Las historias de la literatura inglesa suelen dar a Taylor el lugar de “maestro de la prosa”, hecho que tal vez se deba a que fue dueño de un estilo que podría ubicarse en una suerte de punto medio entre la exuberancia barroca y oscura de Donne y el tono más sereno (aunque muy complejo también) de Thomas Browne. La obsesión de Donne por el pecado y la ruina (cf. las Devociones o los Sermones), tan próximo a veces al determinismo calvinista, se va atenuando en la prosa de Taylor, en quien predomina un temperamento más moderado y conciliador, si bien sustancialmente revisita los mismos tópicos que toda la literatura de su época. Claramente su temperamento difiere del de Donne, y en lo que respecta a Browne, la afinidad parece apoyarse en una cierta intención didáctica presente de algún modo en la Religio Medici o la Hydriotaphia. Pero en los textos de Browne quien habla es el hombre de ciencia y el buen cristiano, no el predicador que quiere salvar las almas de los fieles, cosa que sí fueron Donne y Taylor.
Lo que sí une a estos tres autores es esa mirada alegórica que Walter Benjamin estudió en relación con la literatura alemana de ese mismo período, a partir de la noción de Historia-Naturaleza (Natur-Geschichte). Se trata de esa mirada propia del melancólico que no puede evitar ver en la naturaleza un proceso análogo al de la historia, y en el acaecer histórico, un proceso natural de decadencia y ruina. Esto es evidente desde el comienzo mismo del texto de Taylor que aquí traducimos, autor para quien la vida humana es equiparable a las estaciones del año entendidas como “camino de ineluctable decrepitud”, en palabras Benjamin en su Origen del Trauerspiel alemán. La historia, la vida humana misma en lo que tiene de histórico a la vez que de natural, se vuelve así, para estos autores del siglo XVII, una “historia del sufrimiento del mundo”, ante lo cual solo queda, como de algún modo proponen Donne y el resto, ejercitar el recto vivir y ese “sagrado morir” que Taylor quiere enseñar a su congregación en ese memento mori que es su obra.
Bibliografía
BENJAMIN, Walter. Origen del Trauerspiel alemán (trad. de Carola Pivetta). Buenos Aires: Gorla, 2012.
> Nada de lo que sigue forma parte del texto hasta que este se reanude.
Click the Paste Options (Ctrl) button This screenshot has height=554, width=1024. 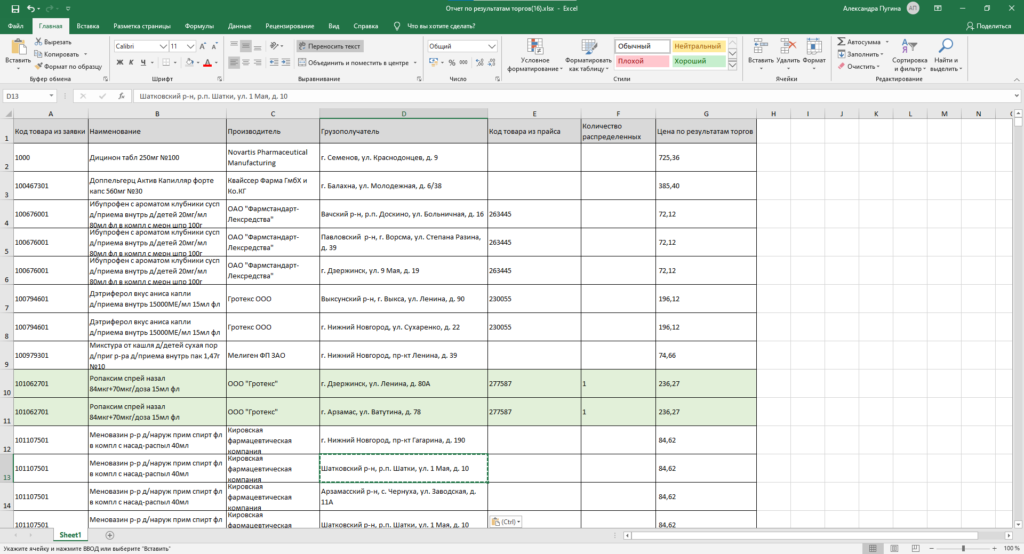507,521
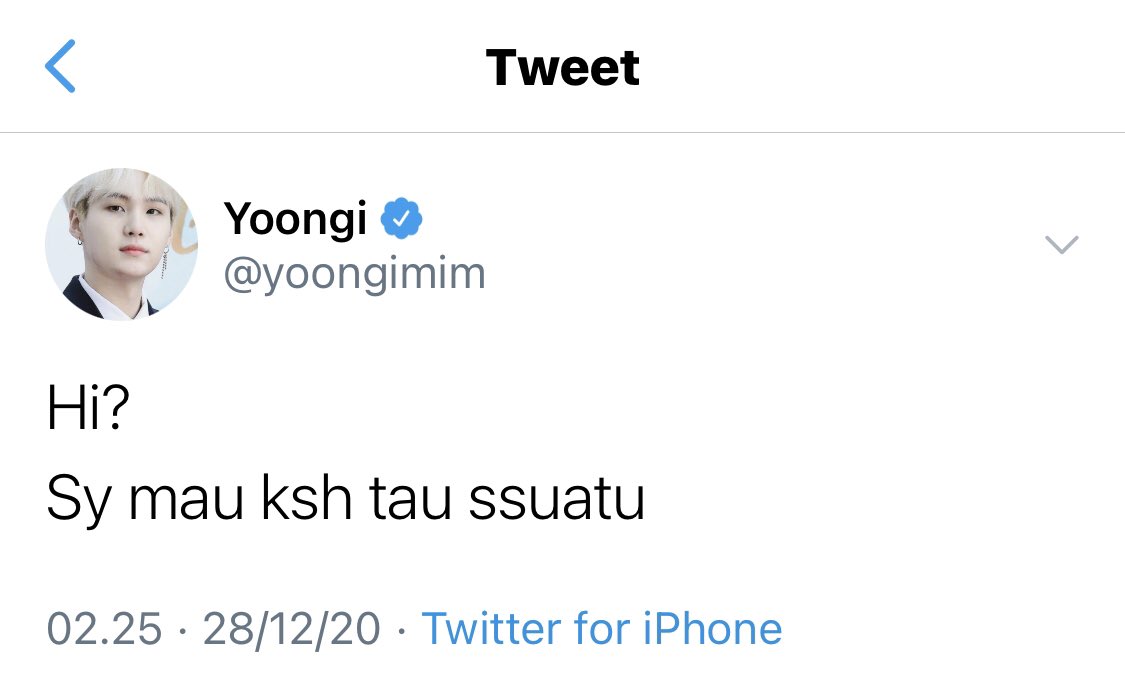Open the tweet options chevron
The height and width of the screenshot is (684, 1125).
[x=1062, y=244]
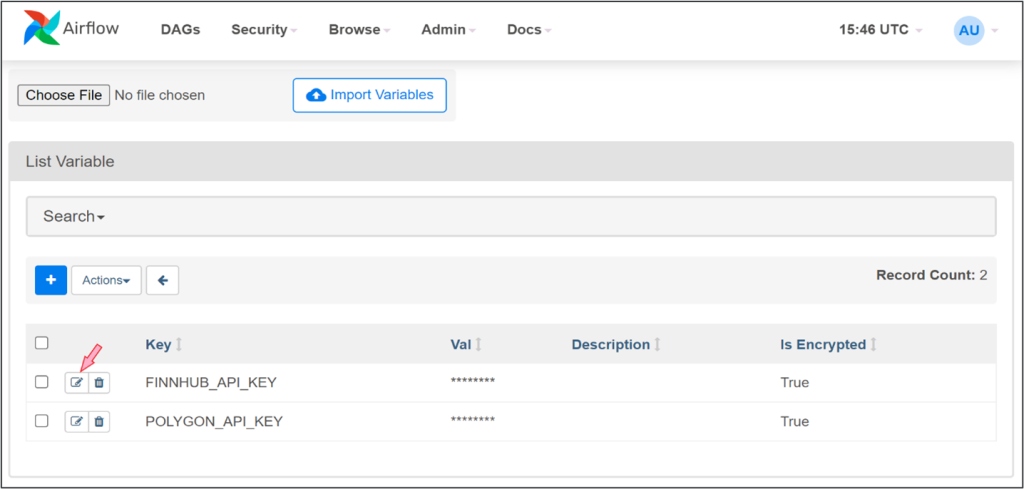The image size is (1024, 489).
Task: Check the FINNHUB_API_KEY row checkbox
Action: coord(42,382)
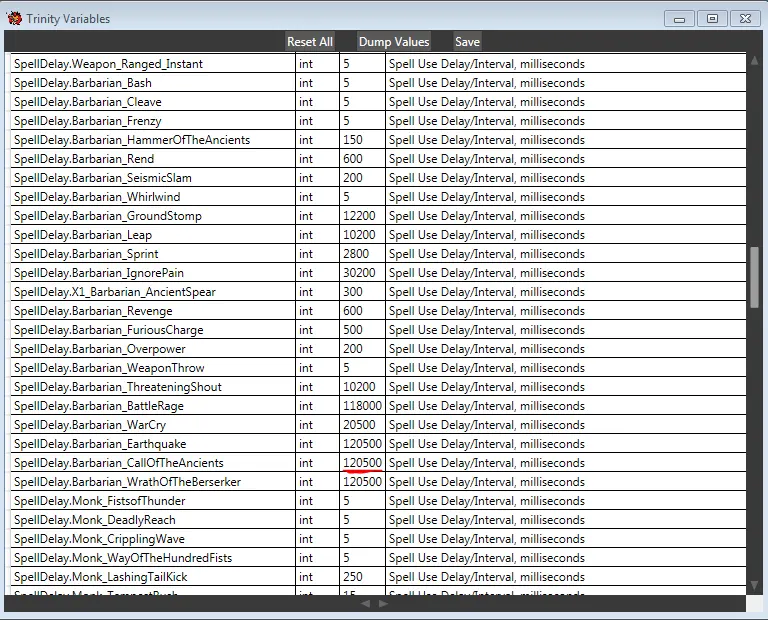Click the vertical scrollbar up arrow
768x620 pixels.
tap(754, 59)
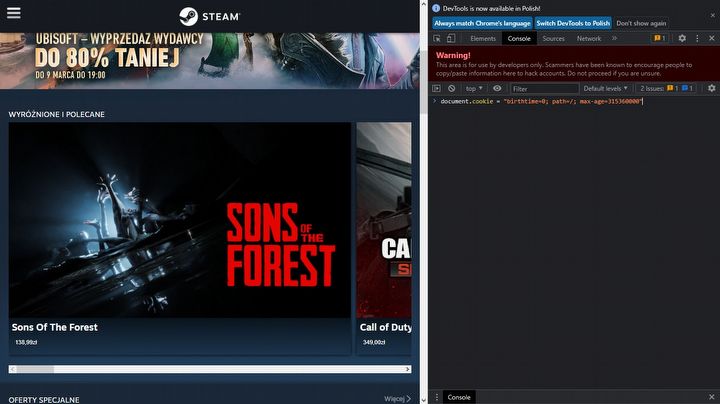Viewport: 720px width, 404px height.
Task: Open console settings gear in toolbar
Action: 711,88
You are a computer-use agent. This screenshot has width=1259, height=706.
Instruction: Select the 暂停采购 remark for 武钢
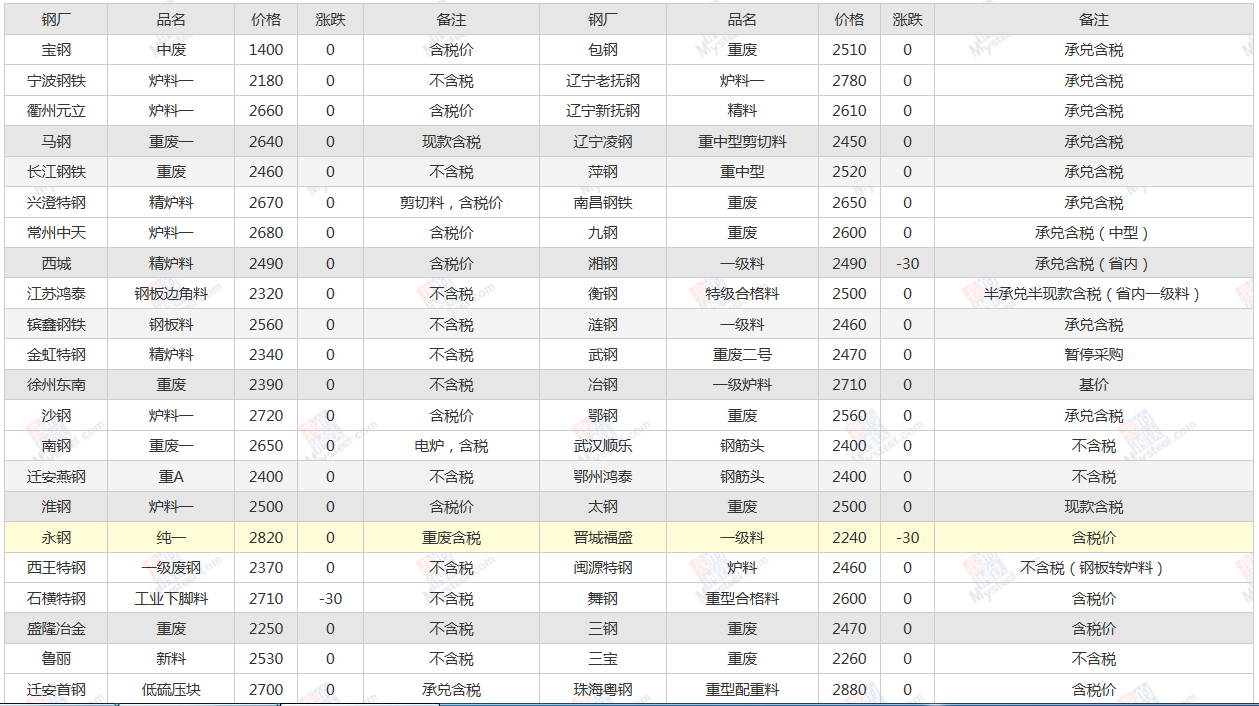click(1093, 355)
BUSH, Douglas. English Literature of the Earlier Seventeenth Century. Oxford: Clarendon Press, 1946.
CAXTON-BELLOC. A Century of Englis Essays / introduction by Ernest Rhys, Dent-London: Everyman’s Library, 1965 (first collected in Everyman’s Library, 1913).
LEGOUIS, E. y CAZAMIAN, L. A History on English Literature, 650-1947. London: Dent & Sons, 1947.
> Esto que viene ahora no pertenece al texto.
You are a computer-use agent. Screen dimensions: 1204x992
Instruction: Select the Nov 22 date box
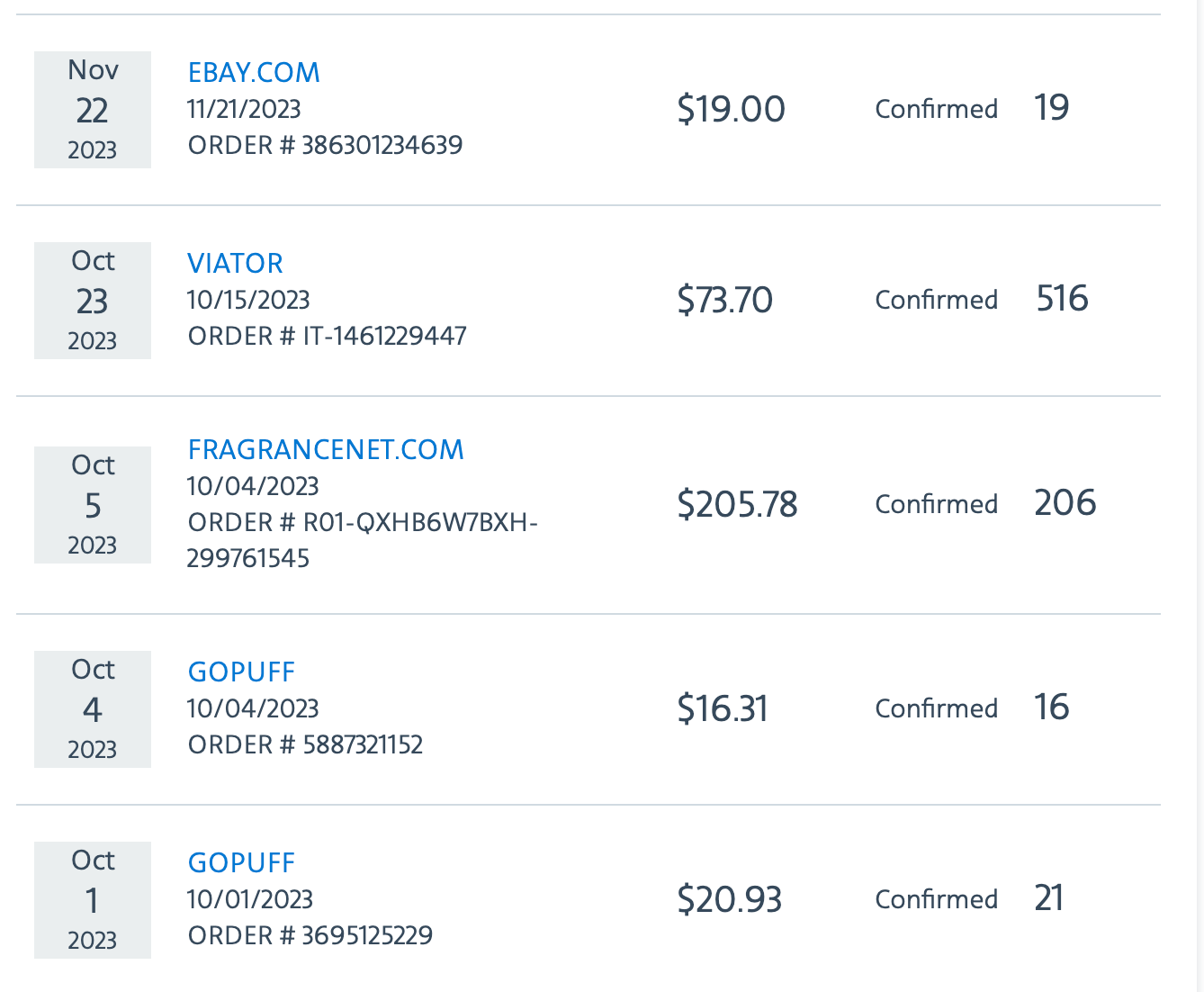pyautogui.click(x=92, y=110)
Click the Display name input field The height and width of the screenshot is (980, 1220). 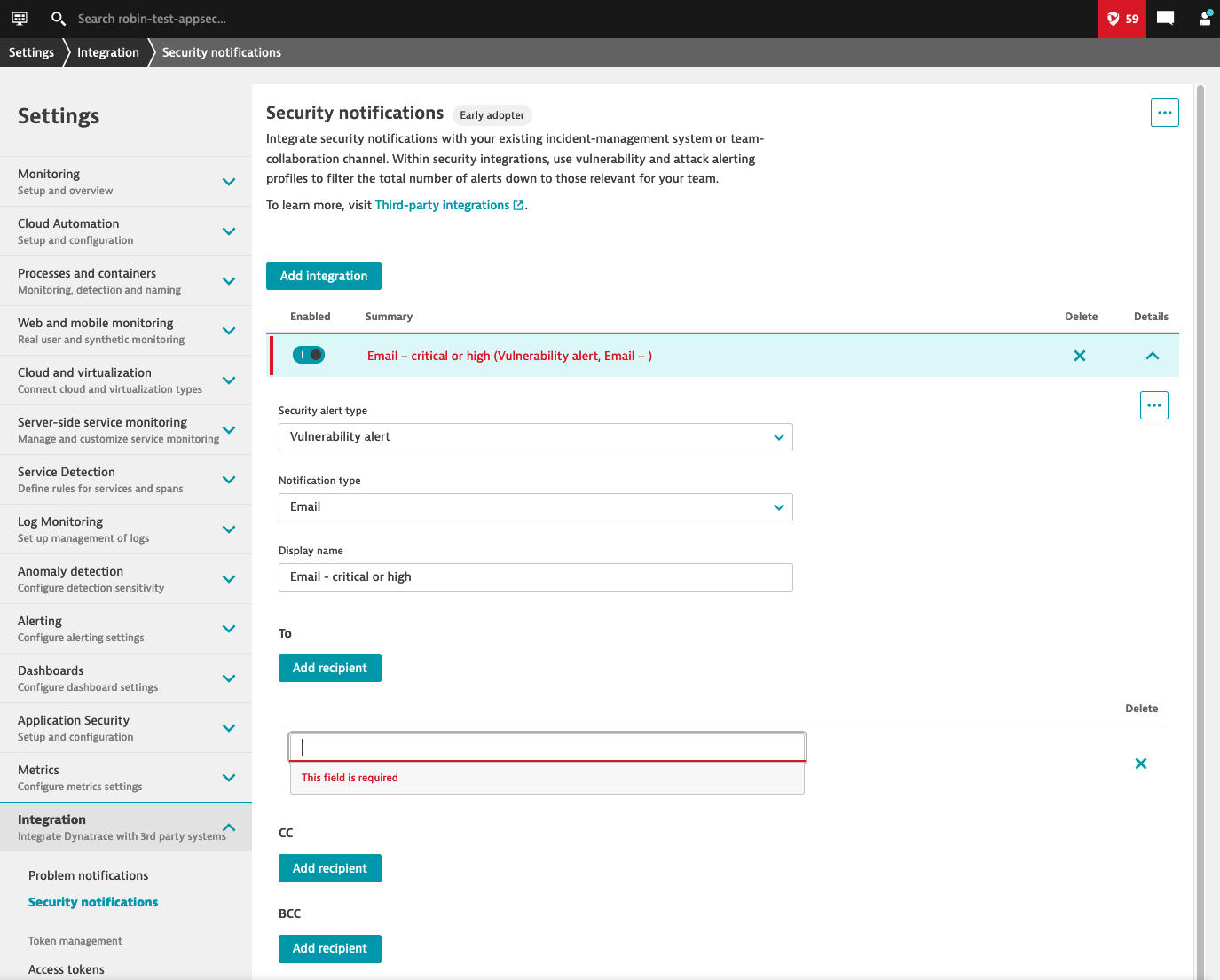(x=535, y=577)
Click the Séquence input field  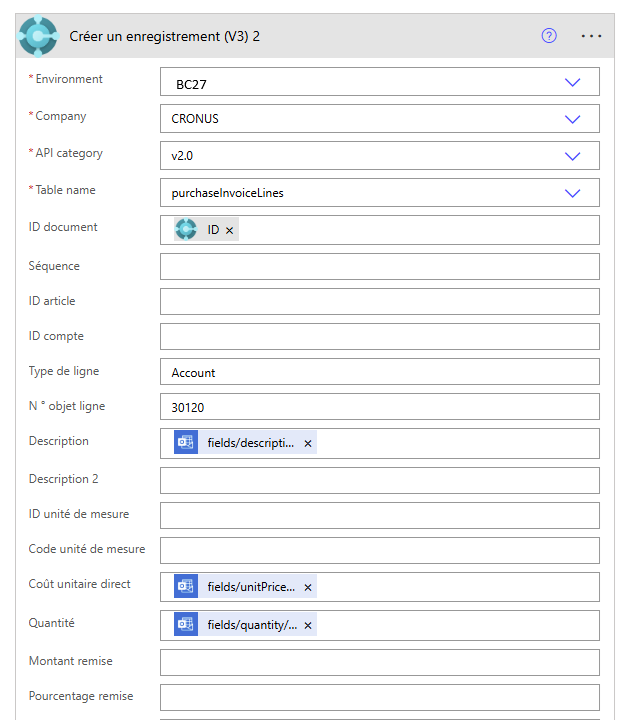pos(379,267)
RICKS, Christopher (ed.). English poetry and Prose, 1540-1674 (History of Literature in the English Lenguage, vol. 2). London: The Sphere Books, 1970.
[1] Respecto a la inserción del autor en la literatura inglesa, nos remitimos a la “Nota del traductor” que publicamos a continuación del texto.
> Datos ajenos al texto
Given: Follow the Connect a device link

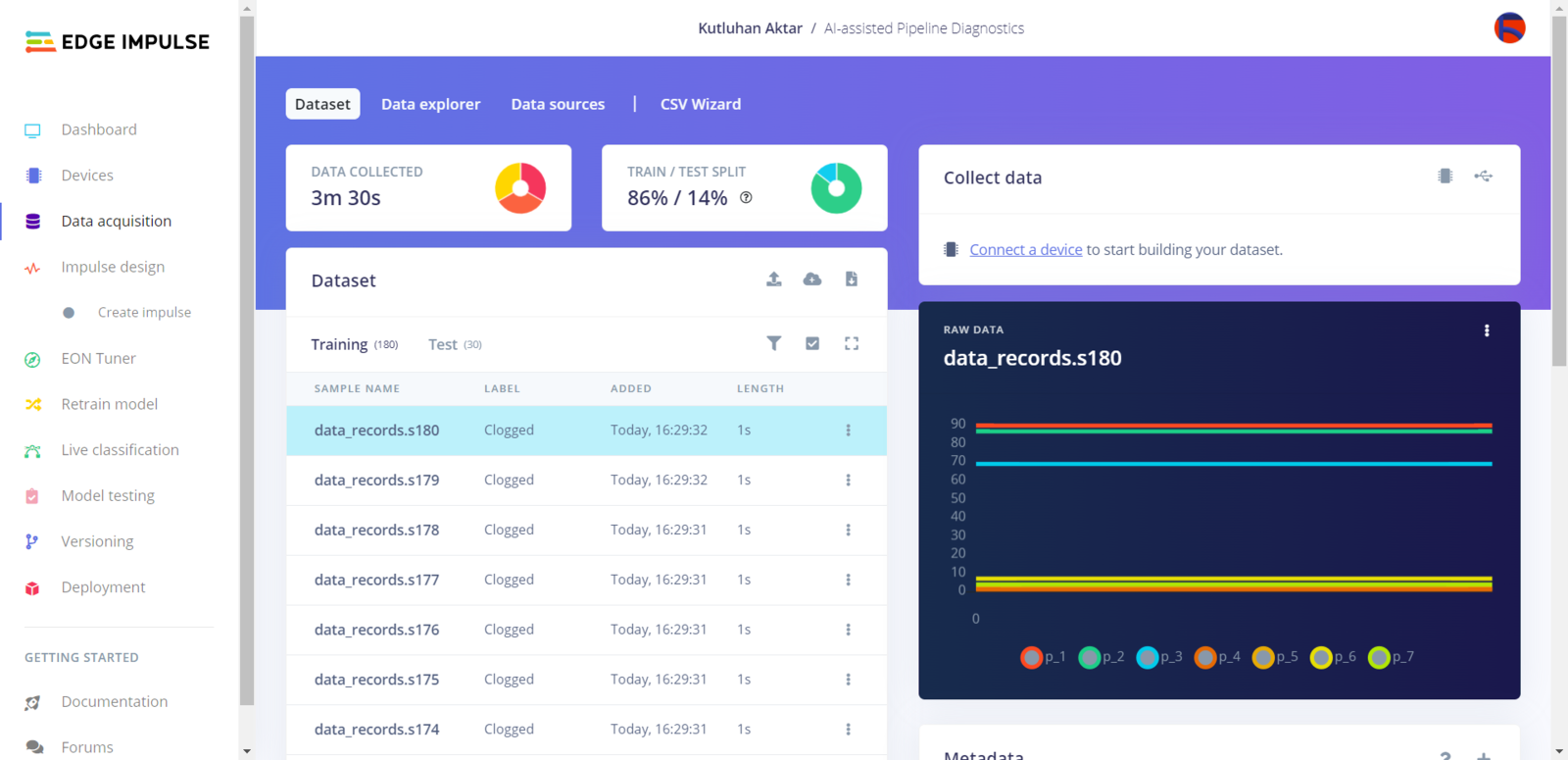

[2] Ramiro H. Vilar es traductor, Profesor de Historia y está por concluir sus estudios en la Carrera de Letras de la Facultad de Filosofía y Letras (UBA). Es adscripto a la Cátedra de Literatura Inglesa con un proyecto de investigación orientado al análisis de la obra de Thomas Browne.
[3] Referencia a El Satiricón de Petronio (siglo I d. C.), primera parte, capítulo 115, en el que un joven que se ha salvado de un naufragio y ha pasado la noche en la choza de unos pescadores, contempla a la mañana siguiente un cuerpo arrastrado por la corriente y se pregunta “¿Quién sabe –exclamé– si en algún rincón del mundo no están esperando a este hombre una esposa confiada o un hijo que no sabe de naufragios? Sin duda habrá dejado en todo caso a un padre a quien dio un beso de despedida. ¡He ahí los proyectos de los pobres mortales, los anhelos de las grandes ambiciones! ¡Ahí tenéis al hombre: ved cómo lo lleva el agua!” (Traducción de Lisardo Rubio Fernández, Madrid: Planeta-De Agostini, 1997, p. 162). N. del T.